Fact Sheet on DQA Complaint concerning the National Park Service

  • After substantial inaccuracies were identified in two publications published by the National Park Service (“NPS”) regarding Drakes Bay Oyster Company’s (“DBOC”) alleged impact on the environment, thereby threatening the reissuance of their operating permits, Dr. Corey Goodman and DBOC owners Kevin and Nancy Lunny and submitted a Complaint on Aug. 7, 2012 to NPS requesting corrections based on the grounds the information was scientifically flawed.
  • Relevant publications:
    • (1) Draft Environmental Impact Statement: Drakes Bay Oyster Company Special Use Permit (the “DEIS,” which purports to analyze the environmental impact of DBOC)
    •  (2) March 2012 Atkins North America, Final Report on Peer Review of the Science Used in the National Park Service’s Draft Environmental Impact Statement: Drakes Bay Oyster Company Special Use Permit (the “Atkins Report,” which assessed portions of the DEIS)
    • (3) Sept. 2012 Scientific Review of the Draft Environmental Impact Statement, Drakes Bay Oyster Company Special Use Permit (the National Research Council’s “Scientific Review Report,” which reviewed the data and methods used in the DEIS and Atkins Report)
    • Since the Lunnys have a limited term permit allowing for the operation of DBOC, which will expire on Nov. 30, 2012, they requested an expedited correction to the errors in the DEIS and Atkins Report.
    • On Oct. 3, 2012 NPS responded to a Complaint filed by Cause of Action (CoA) on behalf of the Lunnys and Dr. Goodman.
    • On Oct. 16, 2012 CoA issued an administrative appeal letter to NPS rebutting their objections to our complaint.

Summary of new activity:

On Oct. 16, 2012, CoA submitted a letter to Margaret O’Dell at the National Park Service appealing the response from NPS on Oct. 3. Essentially, NPS continues to ignore the rules for how complaints should be handled and instead marches forward without regard for their false scientific data that could shut down a family business in the Bay area.

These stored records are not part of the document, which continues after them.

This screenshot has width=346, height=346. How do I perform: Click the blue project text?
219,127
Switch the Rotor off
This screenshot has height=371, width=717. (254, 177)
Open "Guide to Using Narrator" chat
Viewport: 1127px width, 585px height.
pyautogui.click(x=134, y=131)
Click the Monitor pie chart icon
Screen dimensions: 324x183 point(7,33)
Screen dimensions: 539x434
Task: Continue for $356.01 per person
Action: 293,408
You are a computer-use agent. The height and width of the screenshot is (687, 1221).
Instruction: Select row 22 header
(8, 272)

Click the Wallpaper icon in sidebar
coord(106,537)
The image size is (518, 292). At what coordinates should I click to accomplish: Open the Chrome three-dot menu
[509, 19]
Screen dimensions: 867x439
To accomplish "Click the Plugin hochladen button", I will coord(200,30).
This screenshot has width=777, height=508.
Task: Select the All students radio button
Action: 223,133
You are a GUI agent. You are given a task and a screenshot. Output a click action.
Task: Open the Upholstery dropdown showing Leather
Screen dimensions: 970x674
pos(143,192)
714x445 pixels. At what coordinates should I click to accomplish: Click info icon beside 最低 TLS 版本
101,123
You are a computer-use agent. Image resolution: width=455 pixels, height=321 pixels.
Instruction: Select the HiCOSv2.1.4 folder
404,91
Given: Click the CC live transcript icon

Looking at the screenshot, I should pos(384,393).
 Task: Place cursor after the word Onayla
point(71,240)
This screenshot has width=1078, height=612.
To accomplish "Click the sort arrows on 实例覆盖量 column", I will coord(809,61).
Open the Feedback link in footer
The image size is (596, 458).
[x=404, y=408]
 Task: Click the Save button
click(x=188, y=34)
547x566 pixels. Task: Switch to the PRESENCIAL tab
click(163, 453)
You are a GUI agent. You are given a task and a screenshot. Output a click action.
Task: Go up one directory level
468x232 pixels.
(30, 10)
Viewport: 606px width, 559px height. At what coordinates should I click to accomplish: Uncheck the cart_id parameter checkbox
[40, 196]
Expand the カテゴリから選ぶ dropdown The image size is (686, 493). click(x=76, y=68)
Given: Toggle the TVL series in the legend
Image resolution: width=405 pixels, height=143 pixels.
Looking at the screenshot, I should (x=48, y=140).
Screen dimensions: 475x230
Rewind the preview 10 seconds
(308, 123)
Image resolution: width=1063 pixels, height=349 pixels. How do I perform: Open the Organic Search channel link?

CoA argues that despite its claims to the contrary, NPS is statutorily obligated to consider the complaint, as it was submitted in accordance with the procedures prescribed by Director’s Order 11B. Under that order and the Information Quality Act, NPS is required to adhere to specified information-quality obligations. It has failed to do so and has inaccurately claimed that it possesses discretion over which proposed corrections it will address.

On November 30, 2012, the Lunny family faces the loss of their business due to the refusal of the NPS to correct the DEIS. Corrections based on accurate science would benefit DBOC, the Bay area, Drakes Estero, and ultimately, the Park Service itself.